The ZANU-PF administration presses ahead with a plan to take a controlling share in foreign-owned businesses, despite warnings about the consequences.

Central Banker Dissents Over Nationalisation

The ZANU-PF administration presses ahead with a plan to take a controlling share in foreign-owned businesses, despite warnings about the consequences.

The Zimbabwean authorities are pressing ahead with a nationalisation scheme despite warnings from the country’s central banker that the economic effects will be ruinous.



The dispute highlights the schism between politicians who place ideological policies above pragmatism, and the technocrats in the administration.



On September 26, the lower house of parliament passed the Indigenisation and Empowerment Bill, which will compel foreign-owned firms, including mining companies and banks, to cede 51 per cent of their shares to black Zimbabweans. After the upper chamber, the Senate, passed the law on October 2, only President Robert Mugabe’s assent is required for it to enter into force.



Defending the bill in the lower chamber, Indigenisation Minister Paul Mangwana likened the planned takeover of foreign banks, mining and manufacturing firms to the government’s seizure of commercial farms which started in 2000 – a move which critics say has been counterproductive, destroying farming and ultimately the wider economy.



Mangwana said the new bill represented a “political decision” taken to correct the injustices of the colonial past.
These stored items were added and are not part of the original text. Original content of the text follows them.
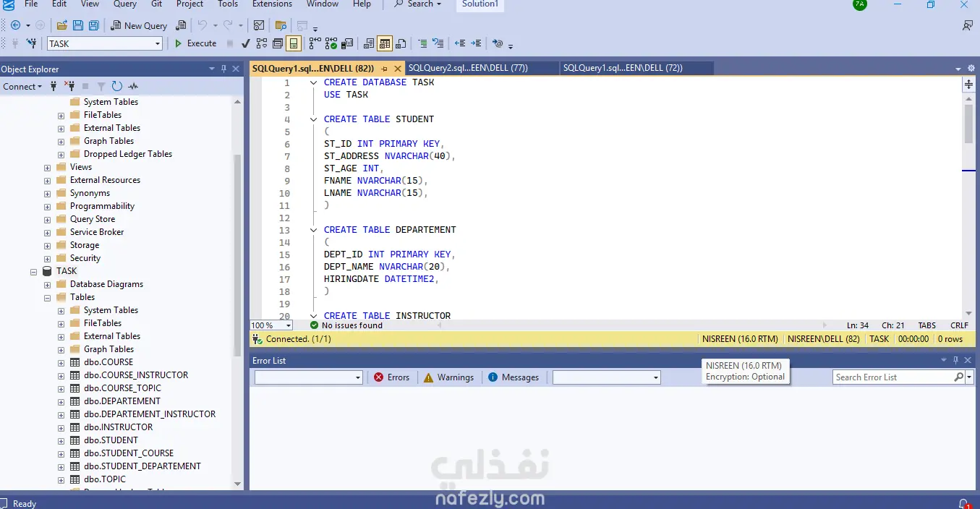This screenshot has width=980, height=509.
Task: Toggle the Errors filter in Error List
Action: [x=391, y=377]
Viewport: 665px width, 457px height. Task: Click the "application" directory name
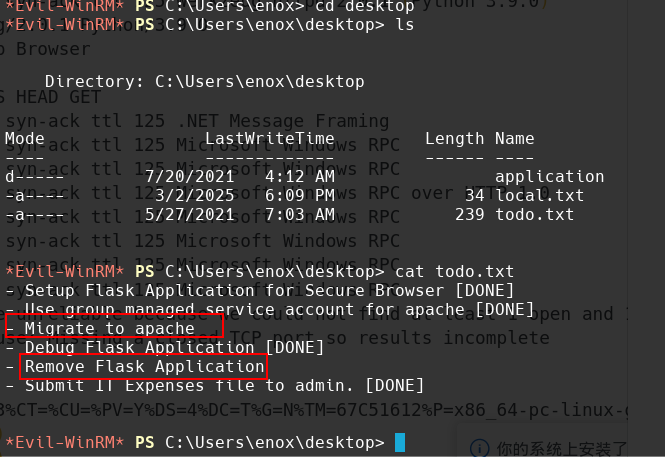[549, 176]
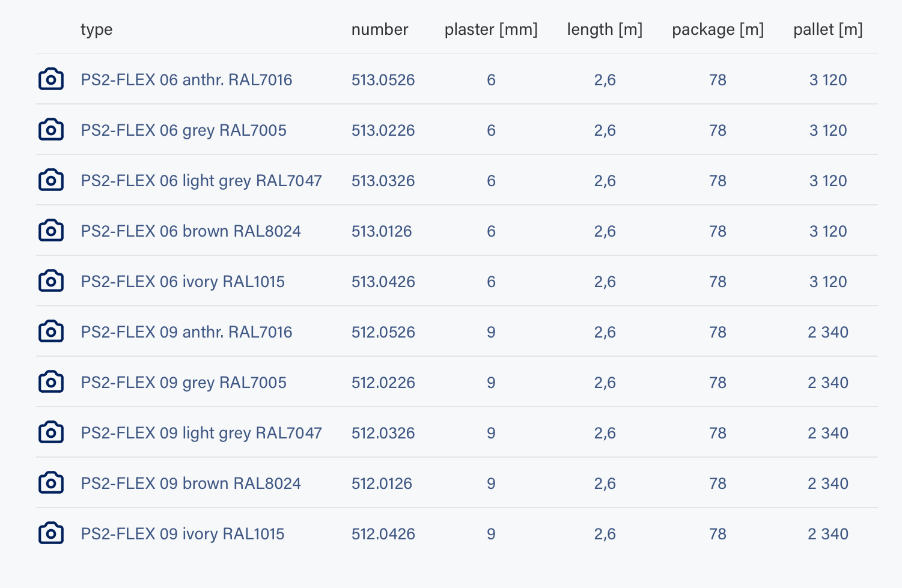Click the PS2-FLEX 06 light grey RAL7047 name

coord(201,181)
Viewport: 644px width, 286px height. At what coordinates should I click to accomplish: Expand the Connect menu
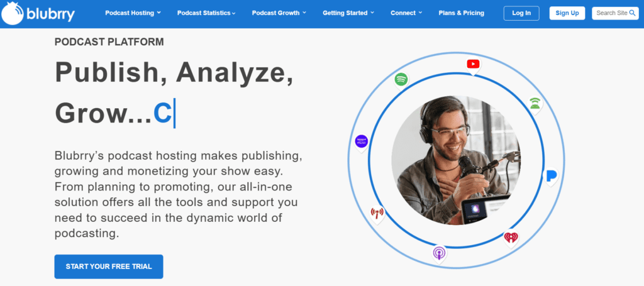point(406,13)
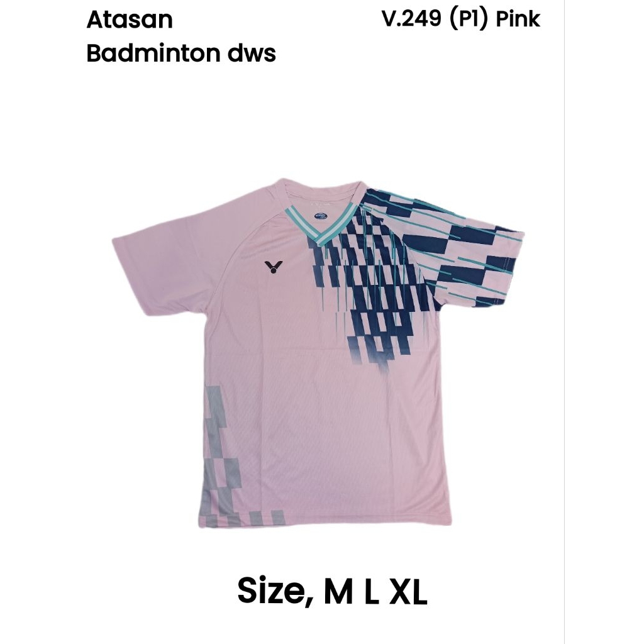Select the 'L' size option
Screen dimensions: 644x644
[x=372, y=591]
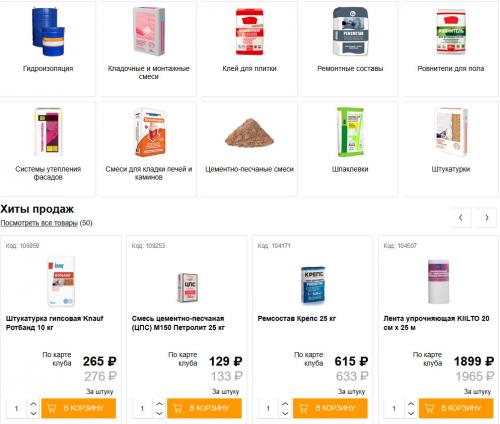Image resolution: width=500 pixels, height=424 pixels.
Task: Select Цементно-песчаные смеси sand pile image
Action: point(249,133)
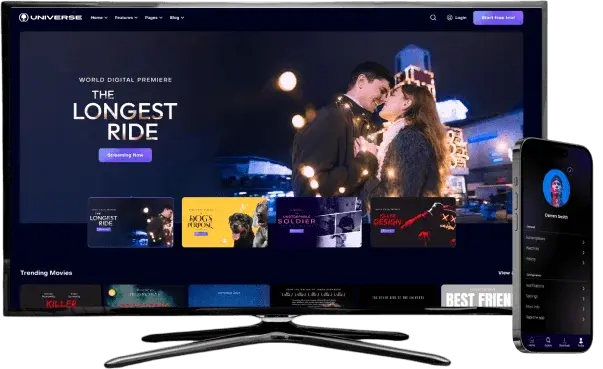
Task: Open the Pages dropdown in navbar
Action: pos(153,18)
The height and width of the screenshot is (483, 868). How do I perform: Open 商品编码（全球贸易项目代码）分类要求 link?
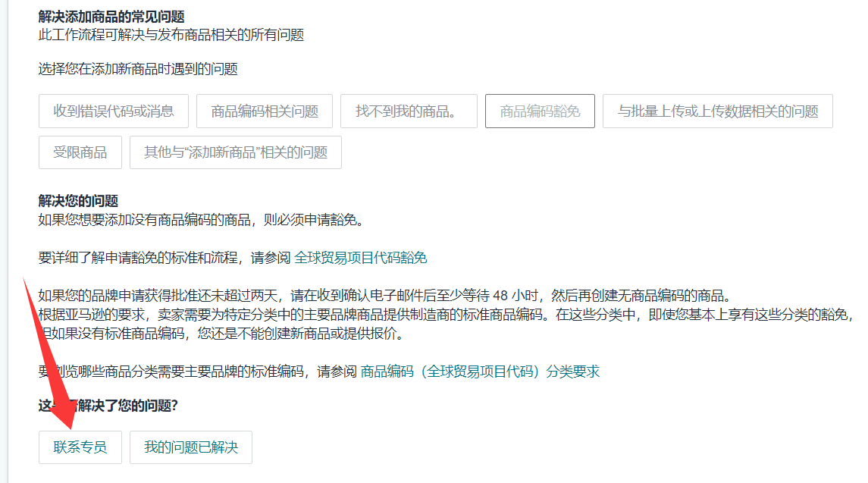coord(480,372)
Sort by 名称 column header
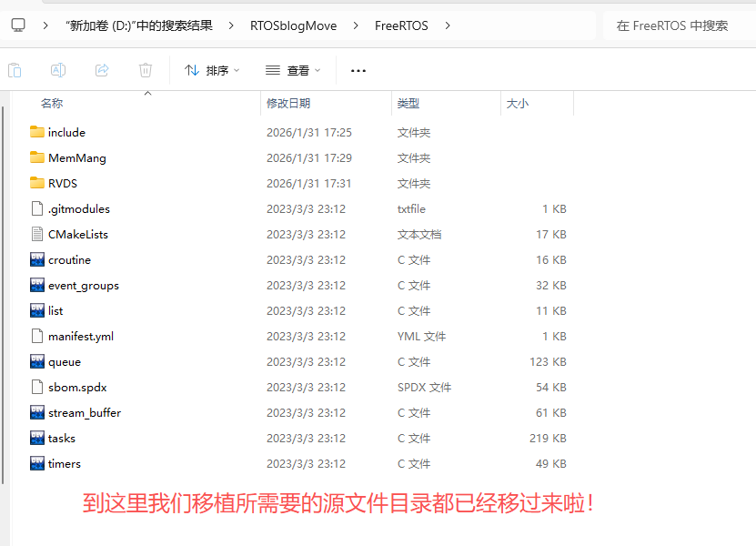Screen dimensions: 756x546 52,104
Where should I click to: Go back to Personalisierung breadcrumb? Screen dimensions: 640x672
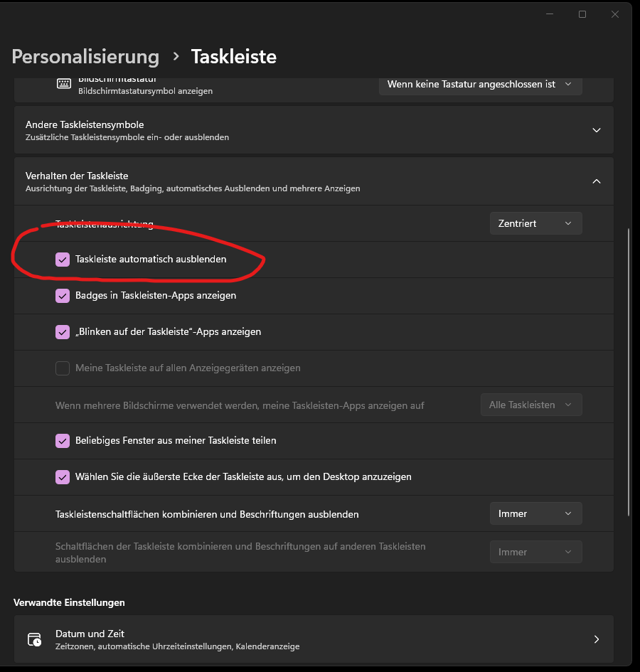85,57
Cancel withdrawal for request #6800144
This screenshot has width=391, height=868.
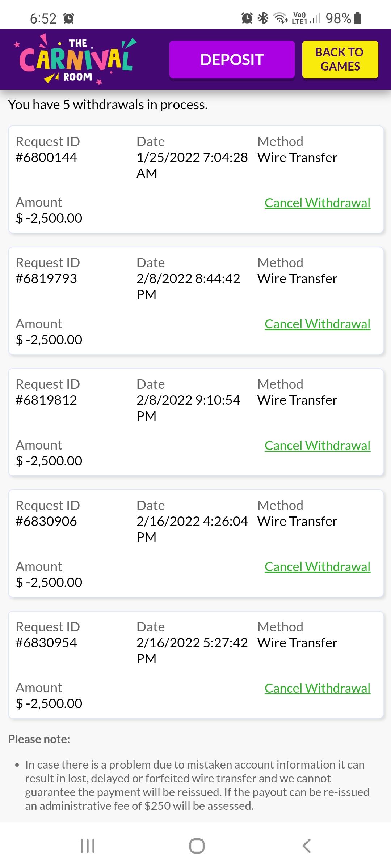pyautogui.click(x=317, y=203)
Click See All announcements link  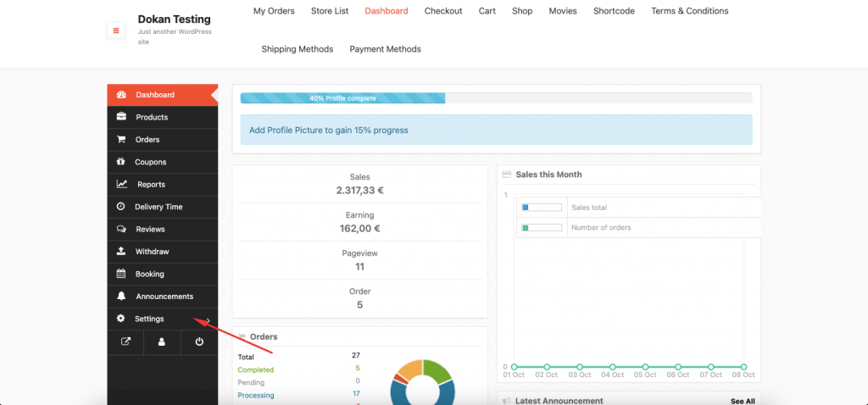click(x=742, y=401)
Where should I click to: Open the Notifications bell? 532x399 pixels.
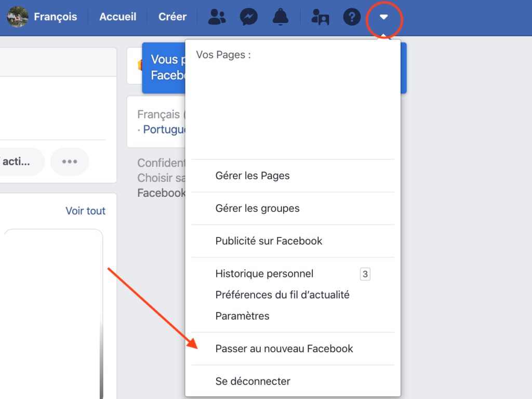point(281,17)
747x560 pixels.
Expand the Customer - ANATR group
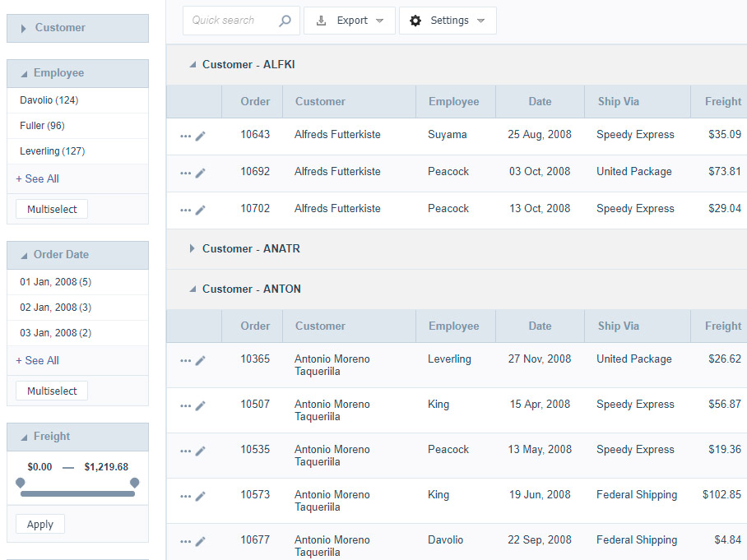[192, 248]
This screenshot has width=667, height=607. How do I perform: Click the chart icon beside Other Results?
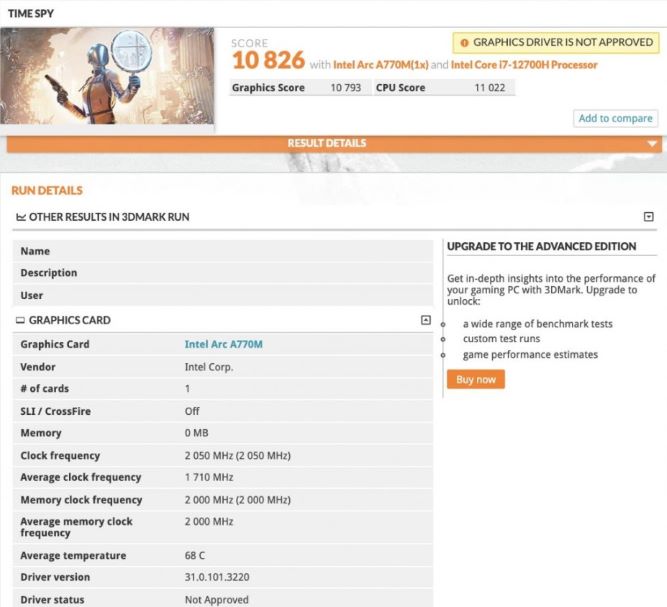(x=20, y=217)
“They want to create white islands in a liberated Zimbabwe, but we will not take that,” he said. “The 51 per cent is only the minimum – we want 90 per cent. When you are carrying out a revolution, you do not do it in half steps. Zimbabwe cannot be half independent.”



The minister scoffed at warnings that partial nationalisation would prompt foreign investors to pull out of Zimbabwe.



“If Standard Chartered Bank feel they cannot continue their operations in Zimbabwe, they can simply go,” he said, indicating that local banks would step in and fill the gap.



A day before the Senate vote, President Mugabe made it clear he agreed with this view when he addressed ZANU-PF members at Harare airport on October 1 after returning from the United Nations General Assembly meeting in New York.



"The minerals are ours. We are offering partners, good partners, friendly partners, a share, 49 per cent or thereabouts. If they won't take it, hard luck – we will give it to our people," he said, according to the DPA news agency.



The same day, the governor of the Reserve Bank of Zimbabwe, Gideon Gono, adopted a very different line on the issue. In a statement on monetary policy, he called for a “fine balancing act between indigenisation of the economy and investment attraction”.



“Of particular concern to us as monetary authorities would be any attempts to forcibly push the envelope of indigenisation into the delicate area of banking and finance,” he said.



Imprudent statements by politicians worsened Zimbabwe’s country’s sovereign risk factor and undermined property rights, and this would act as a deterrent to badly-needed foreign investment, he said.



Gono warned that hasty decisions would have “unintended consequences”, just as he did in July, when the government to slash prices of goods and services in a bid to curb inflation. The result of that policy move was that basic goods disappeared from the shops in a rush of panic-buying.



Instead, the central bank chief recommended that the indigenisation process should be managed in such a way as to ensure local people were able to pay for shares. Thus, if a company had assets valued at 500 million US dollars, it would take about 15 years for locals to acquire a 51 per cent stake.



Gono alleged that the present nationalisation initiative was being backed by “well-connected cliques” who wanted to use it to “amass wealth for themselves in a starkly greedy but irresponsible manner”.



In a pointed rebuke to Mangwana, Gono challenged those who wanted to muscle into the banking and financial sector to apply for operating licences from the central bank.



Mugabe had a five hour meeting with Gono on September 3, which according to the Zimbabwe Independent, resulted in a “temporary truce”.



However, an economic analyst in Harare said it was unlikely the central banker and his political masters would be able to agree on the fundamental issues.



“Their imperatives are divergent,” said the economist, who did not want to be named. “Mugabe sincerely believes we need price controls to cushion the most vulnerable members of society. He also wants to take over companies he believes are working in league with the opposition against his government.”



The analyst said more of the same kind of populist rhetoric could be expected from the political leadership as the March 2008 presidential and parliamentary elections drew closer.



“People like Mangwana are more likely to align themselves with the president before they are reined in by prudent advice from Gono, who better understands the implications of such reckless utterances on investor confidence,” he said.



“When Gono said in his monetary statement that he was merely offering advice… he knew what he was up against. There will be more wanton spending and even more economically damaging statements until the elections in March. Any meeting of minds on policy issues can only be coincidental, although one would expect government to appreciate the importance of getting into an election riding on a healthy economy.”



Zimbabwe is in its eighth year of recession, with annual inflation put at 6,600 per cent, unemployment at 80 per cent, and widespread shortages of fuel and basic foodstuffs.



Mike Nyoni is the pseudonym of a journalist in Zimbabwe.